Lambda throttling below concurrency limit

Asked 21/6, 2018 at 4:5 Answered 26/10, 2018 at 22:42

Solved amazon-web-services aws-lambda aws-api-gateway throttling

We use Lambda to power APIs (via API Gateway) accessed via news media websites, receiving a fluctuating but high load of traffic. We began experiencing throttles, so we raised our concurrency limit to 2000. However, we still experience throttles multiple times per day.

Oddly in CloudWatch metrics, the concurrent requests peak at around 600 or lower when we're throttled. See this CloudWatch chart as an example:

Has anyone experienced this before? Why do you think this is happening? What can we do about it?

More Information

This chart is across all Lambdas for our entire region.
When throttling occurs, it happens across all Lambda instances.
We primarily trigger Lambdas via API Gateway, but there's a few that are triggered via SNS (fairly high rate of data).
We have CloudFront in front of all APIs, and with some of them we have a 5 second cache time (for the super frequently requested APIs - saves us $$$)

Additionally, here's an image that also shows total invocation count and average duration over the same time period. It's hard to know what's causal (duration up because of throttling, or vice versa, because some of the lambdas do call other lambdas). Please see the appropriate axis because the scales are quite different.

Swaney answered 21/6, 2018 at 4:5 Comment(5)

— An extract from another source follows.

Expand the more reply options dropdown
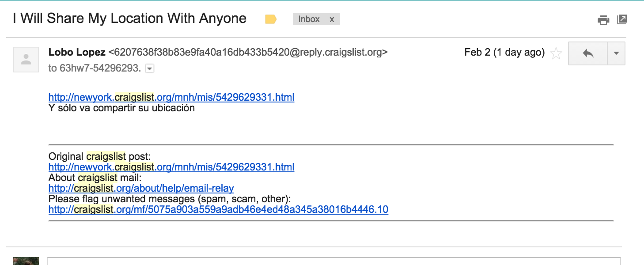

Details about each of the metrics can be found here: docs.aws.amazon.com/lambda/latest/dg/… – Swaney 21/6, 2018 at 4:15

Is retry option enabled for your Lambda function? – Coussoule 21/6, 2018 at 7:6

I don't think API Gateway does retry invoking the Lambdas, it just returns an error code to the client. – Swaney 21/6, 2018 at 7:43

One thought I had is that maybe it's just a CloudWatch visualisation issue? If the concurrent count spike to 2000 for a few seconds it will throttle, but perhaps it's not sustained for long enough to be reported. – Swaney 25/6, 2018 at 5:56

We still don't have a solution for this, but our next line of investigation is that maybe CloudWatch is misleading us about the peak Lambda concurrency. Trying to get an answer out of AWS support on that one. – Swaney 27/6, 2018 at 3:7

I think this has to do with Lambda concurrency burst limits.

Basically, there's a limit on how many instances of your Lambda function you can run concurrently under sudden load and this limit is different to the overall per-region Lambda concurrency limit.

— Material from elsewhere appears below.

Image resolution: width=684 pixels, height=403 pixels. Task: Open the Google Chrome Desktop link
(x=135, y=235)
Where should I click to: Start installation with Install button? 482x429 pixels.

You can find more information about it here:

https://docs.aws.amazon.com/lambda/latest/dg/scaling.html

The relevant part:

AWS Lambda dynamically scales function execution in response to increased traffic, up to your concurrency limit. Under sustained load, your function's concurrency bursts to an initial level between 500 and 3000 concurrent executions that varies per region. After the initial burst, the function's capacity increases by an additional 500 concurrent executions each minute until either the load is accommodated, or the total concurrency of all functions in the region hits the limit.

Pneumococcus answered 26/10, 2018 at 22:42 Comment(0)

This seems very familiar. We had the exact same issue and we were baffled because our concurrency limit had been increased but unfortunately that's not the magic fix for infinite scalability of serverless apps.

My guess is that you're running out of ENI's (Elastic Network Interfaces) as each lambda function requires one before it's initialized. The default limit for this is 350 concurrently attached ENI's.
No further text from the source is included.